La figura del Ordinariato, aunque no estaba explícitamente prevista en el Código de Derecho Canónico de 1983, ha sido desarrollada por la Iglesia para responder a necesidades pastorales específicas1,2. Sus raíces se encuentran en la provisión de atención espiritual a grupos de fieles con características particulares que no encajan fácilmente en las estructuras diocesanas territoriales.
Ordinariatos Militares
Los Ordinariatos Militares son el tipo más antiguo de ordinariato personal. Fueron establecidos para proporcionar cuidado pastoral a los miembros de las fuerzas armadas y sus familias, dada su movilidad y las condiciones únicas de su vida3,1,2. La Constitución Apostólica Spirituali Militum Curae de 1986, emitida por el Papa Juan Pablo II, confirió a estos ordinariatos la configuración jurídica de una diócesis, dotándolos de una fisonomía pastoral de Iglesia particular3,1.
Antes de esta constitución, existían vicariatos castrenses, como el de Chile, que celebró su centenario en 20104. Otros países, como Ecuador, también establecieron vicariatos castrenses mediante acuerdos con la Santa Sede5. Estos vicariatos, y posteriormente los ordinariatos, buscan confortar con la gracia divina las peculiares condiciones de vida de los militares, fomentando un sentido de pertenencia eclesial y corresponsabilidad3.
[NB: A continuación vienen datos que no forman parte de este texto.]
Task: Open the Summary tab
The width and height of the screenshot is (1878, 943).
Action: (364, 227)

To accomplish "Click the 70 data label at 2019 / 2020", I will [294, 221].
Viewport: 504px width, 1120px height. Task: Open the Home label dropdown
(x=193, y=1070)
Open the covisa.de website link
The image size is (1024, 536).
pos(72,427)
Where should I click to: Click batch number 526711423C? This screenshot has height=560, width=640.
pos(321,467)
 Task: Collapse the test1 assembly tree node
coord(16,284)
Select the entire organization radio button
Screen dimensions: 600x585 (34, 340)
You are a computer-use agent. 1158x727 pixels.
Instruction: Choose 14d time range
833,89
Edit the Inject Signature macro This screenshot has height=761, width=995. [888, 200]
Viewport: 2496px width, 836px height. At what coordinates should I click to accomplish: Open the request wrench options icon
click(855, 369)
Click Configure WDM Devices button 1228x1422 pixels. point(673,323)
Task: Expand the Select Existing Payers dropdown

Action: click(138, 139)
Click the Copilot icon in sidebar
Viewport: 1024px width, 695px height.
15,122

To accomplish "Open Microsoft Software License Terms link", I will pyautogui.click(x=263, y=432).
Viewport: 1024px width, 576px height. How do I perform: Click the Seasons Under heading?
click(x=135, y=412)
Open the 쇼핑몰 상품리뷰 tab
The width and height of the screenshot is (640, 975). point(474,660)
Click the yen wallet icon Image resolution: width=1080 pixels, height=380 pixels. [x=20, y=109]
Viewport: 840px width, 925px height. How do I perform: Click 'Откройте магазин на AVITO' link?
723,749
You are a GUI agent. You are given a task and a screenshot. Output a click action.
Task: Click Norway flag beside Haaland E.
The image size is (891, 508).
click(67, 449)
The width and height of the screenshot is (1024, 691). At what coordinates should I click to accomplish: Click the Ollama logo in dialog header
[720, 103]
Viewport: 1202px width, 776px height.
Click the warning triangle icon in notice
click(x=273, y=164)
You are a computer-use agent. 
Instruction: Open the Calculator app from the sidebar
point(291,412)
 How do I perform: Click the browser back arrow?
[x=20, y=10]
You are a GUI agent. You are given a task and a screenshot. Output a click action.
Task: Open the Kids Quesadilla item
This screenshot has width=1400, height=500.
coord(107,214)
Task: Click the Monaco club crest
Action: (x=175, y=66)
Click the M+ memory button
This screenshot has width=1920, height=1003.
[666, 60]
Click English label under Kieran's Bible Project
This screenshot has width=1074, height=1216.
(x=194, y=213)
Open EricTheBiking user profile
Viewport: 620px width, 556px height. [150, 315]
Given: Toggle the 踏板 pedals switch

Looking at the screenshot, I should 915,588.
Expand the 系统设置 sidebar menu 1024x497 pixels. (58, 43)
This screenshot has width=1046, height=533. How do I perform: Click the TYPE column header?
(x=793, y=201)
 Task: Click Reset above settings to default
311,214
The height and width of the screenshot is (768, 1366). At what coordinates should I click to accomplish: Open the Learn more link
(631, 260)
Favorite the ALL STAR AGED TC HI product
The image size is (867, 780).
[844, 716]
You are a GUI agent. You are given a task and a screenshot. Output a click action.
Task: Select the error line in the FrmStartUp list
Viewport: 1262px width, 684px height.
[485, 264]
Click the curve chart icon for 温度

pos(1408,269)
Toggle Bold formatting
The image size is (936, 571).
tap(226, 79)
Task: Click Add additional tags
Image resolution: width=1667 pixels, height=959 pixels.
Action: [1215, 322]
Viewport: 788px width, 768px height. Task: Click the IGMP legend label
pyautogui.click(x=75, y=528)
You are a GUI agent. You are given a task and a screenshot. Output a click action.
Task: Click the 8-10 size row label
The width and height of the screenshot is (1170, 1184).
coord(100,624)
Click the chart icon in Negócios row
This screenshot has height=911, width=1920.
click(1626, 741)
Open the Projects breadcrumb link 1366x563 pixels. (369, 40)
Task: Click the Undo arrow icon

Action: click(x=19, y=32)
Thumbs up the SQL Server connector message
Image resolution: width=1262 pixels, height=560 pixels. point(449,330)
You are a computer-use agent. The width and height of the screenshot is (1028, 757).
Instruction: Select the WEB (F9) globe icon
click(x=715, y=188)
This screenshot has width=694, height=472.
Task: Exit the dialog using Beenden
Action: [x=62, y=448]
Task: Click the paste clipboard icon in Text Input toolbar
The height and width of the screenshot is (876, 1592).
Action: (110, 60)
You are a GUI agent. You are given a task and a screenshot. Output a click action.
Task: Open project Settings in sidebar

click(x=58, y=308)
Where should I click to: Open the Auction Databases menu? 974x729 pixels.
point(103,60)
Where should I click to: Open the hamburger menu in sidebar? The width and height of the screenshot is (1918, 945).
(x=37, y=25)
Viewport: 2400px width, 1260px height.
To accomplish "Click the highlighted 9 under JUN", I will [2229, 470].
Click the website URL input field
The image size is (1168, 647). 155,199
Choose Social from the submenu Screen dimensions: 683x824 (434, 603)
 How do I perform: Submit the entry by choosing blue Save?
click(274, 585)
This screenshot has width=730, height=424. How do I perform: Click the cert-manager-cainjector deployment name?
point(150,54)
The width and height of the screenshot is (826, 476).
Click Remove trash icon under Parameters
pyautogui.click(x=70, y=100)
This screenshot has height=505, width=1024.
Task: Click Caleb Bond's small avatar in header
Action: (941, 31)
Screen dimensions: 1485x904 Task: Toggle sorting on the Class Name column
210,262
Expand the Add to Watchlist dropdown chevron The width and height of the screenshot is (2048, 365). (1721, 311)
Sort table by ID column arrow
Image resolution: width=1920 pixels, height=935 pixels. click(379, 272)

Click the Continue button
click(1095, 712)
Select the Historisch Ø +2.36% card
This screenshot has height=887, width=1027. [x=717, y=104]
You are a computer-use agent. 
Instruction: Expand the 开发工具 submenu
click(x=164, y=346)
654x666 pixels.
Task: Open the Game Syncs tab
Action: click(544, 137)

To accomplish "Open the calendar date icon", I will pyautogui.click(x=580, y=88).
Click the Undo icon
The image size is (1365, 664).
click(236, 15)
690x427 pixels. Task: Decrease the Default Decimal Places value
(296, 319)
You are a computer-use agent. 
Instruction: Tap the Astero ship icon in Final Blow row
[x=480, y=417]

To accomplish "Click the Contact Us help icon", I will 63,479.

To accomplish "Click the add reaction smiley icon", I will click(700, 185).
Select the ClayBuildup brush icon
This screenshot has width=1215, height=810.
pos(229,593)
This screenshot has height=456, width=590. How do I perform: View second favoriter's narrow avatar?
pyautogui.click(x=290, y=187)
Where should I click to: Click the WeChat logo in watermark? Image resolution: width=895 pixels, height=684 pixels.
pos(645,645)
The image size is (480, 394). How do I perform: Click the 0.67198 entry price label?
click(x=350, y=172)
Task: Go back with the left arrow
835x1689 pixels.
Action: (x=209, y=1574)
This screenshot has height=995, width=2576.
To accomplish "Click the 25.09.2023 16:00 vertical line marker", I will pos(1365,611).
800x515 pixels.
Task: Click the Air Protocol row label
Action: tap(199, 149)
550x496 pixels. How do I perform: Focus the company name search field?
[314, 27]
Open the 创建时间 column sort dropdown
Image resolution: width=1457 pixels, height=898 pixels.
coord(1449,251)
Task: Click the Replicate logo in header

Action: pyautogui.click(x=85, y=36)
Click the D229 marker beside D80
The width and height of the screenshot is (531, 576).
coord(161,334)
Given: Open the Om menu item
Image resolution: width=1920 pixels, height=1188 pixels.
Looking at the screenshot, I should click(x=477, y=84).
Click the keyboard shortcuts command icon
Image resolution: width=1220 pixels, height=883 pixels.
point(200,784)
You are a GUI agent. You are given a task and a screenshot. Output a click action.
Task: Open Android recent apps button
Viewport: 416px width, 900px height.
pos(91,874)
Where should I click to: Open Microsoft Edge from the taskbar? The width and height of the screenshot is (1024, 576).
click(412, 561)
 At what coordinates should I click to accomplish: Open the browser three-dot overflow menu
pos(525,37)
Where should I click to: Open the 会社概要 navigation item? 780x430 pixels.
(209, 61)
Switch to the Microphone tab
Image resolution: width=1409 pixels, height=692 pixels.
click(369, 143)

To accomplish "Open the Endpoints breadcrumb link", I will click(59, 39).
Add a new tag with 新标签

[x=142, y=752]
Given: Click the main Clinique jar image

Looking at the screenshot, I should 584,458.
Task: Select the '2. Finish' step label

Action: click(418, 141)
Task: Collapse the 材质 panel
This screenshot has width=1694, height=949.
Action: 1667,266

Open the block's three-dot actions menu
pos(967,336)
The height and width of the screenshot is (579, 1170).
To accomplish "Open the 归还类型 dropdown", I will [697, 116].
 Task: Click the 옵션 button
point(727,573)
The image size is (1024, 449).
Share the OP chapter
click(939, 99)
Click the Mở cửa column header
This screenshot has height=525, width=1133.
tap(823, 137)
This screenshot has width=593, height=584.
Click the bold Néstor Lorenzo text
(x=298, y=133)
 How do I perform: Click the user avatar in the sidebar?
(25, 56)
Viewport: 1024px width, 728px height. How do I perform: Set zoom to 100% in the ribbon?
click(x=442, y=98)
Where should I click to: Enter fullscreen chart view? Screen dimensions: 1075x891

Ordinariatos Personales para Anglicanos
En tiempos más recientes, el Papa Benedicto XVI, a través de la Constitución Apostólica Anglicanorum Coetibus de 2009, estableció los Ordinariatos Personales para anglicanos que desean entrar en plena comunión con la Iglesia Católica6,1,7,8,9. Esta iniciativa surgió en respuesta a las repetidas peticiones de fieles anglicanos (laicos, clérigos y miembros de institutos de vida consagrada y sociedades de vida apostólica) que deseaban la plena comunión6,1.
La creación de estos ordinariatos no estableció una estructura completamente nueva, sino que adaptó el modelo de los ordinariatos personales ya existentes, como los militares, para atender a una situación específica y excepcional1,2. Este tipo de ordinariato permite a los anglicanos mantener sus tradiciones litúrgicas, espirituales y pastorales dentro de la Iglesia Católica, considerándolas un «precioso don» y un «tesoro a compartir»10,1.